Good morning, gentle readers. Today marks the third "really cool Wednesday" in a row, but sadly it looks to be the last. We had my birthday, the 4th of July, and now today, 7/11. July 18th shows me nothing on my calendar, and the only holiday I can find online for it is Constitution Day in Uruguay. Get your cards now before the mad rush on the 17th. Warning: this is a very disjointed post, so I hope you're not in the mood for linear, coherent story-telling.
In yesterday's post, I wrote about one of the famous moments of me mis-hearing things. There are three stories at the top of the list, and you've now heard two of them. The first was laid out in detail in the "Living a Lie" post in February about my first day of public school, and the second was the famed "Peter We Can See You Now" exaggerated story. The third really doesn't lend itself to the written word, so I'll tell a quick and less humorous version.
When I was about 11 years old, my parents started looking for a new house. I always enjoyed looking at the houses we went to, mainly because I would immediately look for where I'd play and which room would be mine. One story that's become famous in the Klein household was when we looked at a house that was a lot smaller than my parents anticipated. The "third bedroom" ended up being nothing more than a closet that could fit a twin bed. I poked my head in, turned to my parents and sadly said, "I guess this is my room." That's actually not the story I meant to tell though. This is:
One day while visiting a house on the market, my parents went off by themselves and I wandered around with the realtor lady. After they were done, I followed my parents back to the car. They didn't like the house very much, and discussed it for a few minutes. When they were done, I asked them a question that had been bothering me for twenty minutes: "How did that lady know my name?" They asked what I meant, so I told them. "We were walking around, and I saw a door that didn't look like it went anywhere. I asked her what it was, and she said, 'Oh, that's just the hot water, Peter.'" My parents exploded into big guffaws. "Are you sure she didn't say 'hot water heater?'" my mom asked, still coming down from the laughter attack. I thought about it and realized that she was probably right.
Yes, I made a mistake there, but I really don't think that was all my fault. My name happens to rhyme with a lot of things, and it's very confusing at times. "Heater" still gets me fairly often, in fact. Additionally, I've looked up countless times in my life after people have actually said "cheater" or even "wife beater" instead of my name. Good times.
Talking about mis-hearing things reminds me of one of my favorite exchanges in movie dialogue history. From Steve Martin's modern (and happy-ending) version of "Cyrano de Bergerac" called "Roxanne":
Charlie: Ten more seconds and I'm leaving! Ten-
Roxanne: What did you say?
Charlie: I said ten more seconds and I'm leaving.
Roxanne: Oh.
Charlie: What did you think I said?
Roxanne: I thought you said, "Earn more sessions by sleeving."
Charlie: What does that mean?
Roxanne: I don't know. That's why I asked.

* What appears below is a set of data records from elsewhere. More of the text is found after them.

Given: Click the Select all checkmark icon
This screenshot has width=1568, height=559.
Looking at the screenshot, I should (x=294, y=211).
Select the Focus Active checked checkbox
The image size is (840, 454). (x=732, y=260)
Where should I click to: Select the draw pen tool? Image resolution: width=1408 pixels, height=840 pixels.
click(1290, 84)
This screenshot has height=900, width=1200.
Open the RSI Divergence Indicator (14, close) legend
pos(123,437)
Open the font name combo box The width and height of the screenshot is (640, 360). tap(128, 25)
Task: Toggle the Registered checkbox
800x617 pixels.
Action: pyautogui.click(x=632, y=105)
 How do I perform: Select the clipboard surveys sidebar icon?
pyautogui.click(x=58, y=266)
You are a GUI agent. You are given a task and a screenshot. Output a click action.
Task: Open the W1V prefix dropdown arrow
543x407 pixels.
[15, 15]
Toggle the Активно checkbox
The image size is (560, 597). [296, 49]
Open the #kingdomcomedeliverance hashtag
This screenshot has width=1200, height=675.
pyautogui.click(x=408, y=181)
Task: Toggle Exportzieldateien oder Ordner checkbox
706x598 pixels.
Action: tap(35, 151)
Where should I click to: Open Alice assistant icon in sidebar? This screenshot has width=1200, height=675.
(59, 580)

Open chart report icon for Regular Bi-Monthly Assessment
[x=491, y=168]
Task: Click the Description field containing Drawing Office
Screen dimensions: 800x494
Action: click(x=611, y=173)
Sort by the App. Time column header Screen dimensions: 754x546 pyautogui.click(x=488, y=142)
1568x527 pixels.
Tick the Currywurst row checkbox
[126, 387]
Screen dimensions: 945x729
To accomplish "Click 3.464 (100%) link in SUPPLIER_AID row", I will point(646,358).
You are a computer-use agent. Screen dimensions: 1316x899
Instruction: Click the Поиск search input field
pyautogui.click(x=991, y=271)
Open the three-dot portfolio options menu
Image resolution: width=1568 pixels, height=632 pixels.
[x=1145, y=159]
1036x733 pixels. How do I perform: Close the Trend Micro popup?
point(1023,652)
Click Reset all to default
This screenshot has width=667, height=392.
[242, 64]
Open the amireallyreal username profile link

I love it. That is right in line with my sense of humor, and it works its way into conversation more often than it should. If my lovely wife mentions that she gets three yoga sessions with a particular pass, I'll suggest that she sleeve to make it four or five. It's funny, because I always thought that quote was under the radar, but a quick Google search for "earn more sessions" shows that I'm far from alone in utilizing it.
I actually had a somewhat similar conversation with someone in real life. "Somewhat" being the operative word, of course. I was at summer camp, and my counselor said he didn't want to go on a certain hike. Being the kid form of the adult I am today, I quoted a movie. "What's the matter, Colonel Sanders...chicken?" I asked, invoking Rick Moranis. "What?" he replied. I was about to say it again, but first wanted to know what he had heard. "There's a Matterhorn in Los Angeles, chicken," came back as the answer. I can see why he questioned me.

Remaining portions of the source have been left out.